Anyway, "Mile End Kicks" is a slice of life coming of age kind of thing. Set in Montreal's Mile End neighborhood circa 2011, An early-twenties-something girl, struggling to launch but with a love of "Indie" rock music, leaves her dullish life in Toronto for Montreal, hoping to write a book on Alanis Morrissette and to report on the city's thriving indie-rock scene of the time. Moving in with a friend who is already settled there, she ends up struggling and forging through her journalistic work, her book writing, financial crunches, and hooking up with various rock band members. This goes on for about 110 minutes of youthful pain and joy and discovery.

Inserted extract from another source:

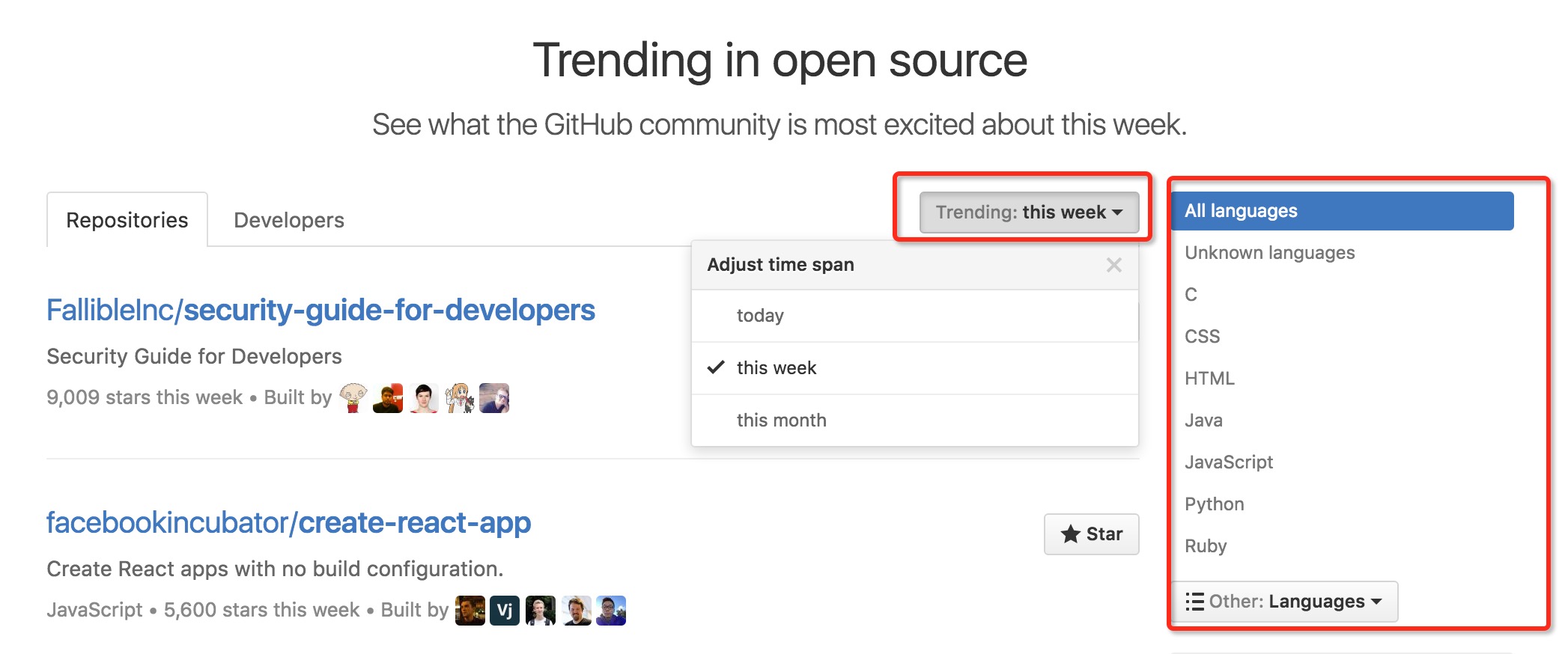Open facebookincubator/create-react-app repository link
This screenshot has height=654, width=1568.
[288, 523]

I mean, I kind of liked this movie. It *is* very artsy/quirky/hippy, and the makers and cast do a good job of evoking the time and place (I happened to spend time in Montreal in 2010-2011 and remember the scene), as well as the familiar struggles of being 20ish and trying to launch. The movie was clearly made by someone with a passion for all these things so you are drawn in by it. Still, it is perhaps 20 or so minutes long, there are scenes that seem repetitive. But this is a minor thing, overall.
B ... decent indie/quirky/artsy movie about an indie/quirky/artsty music scene 15 years ago.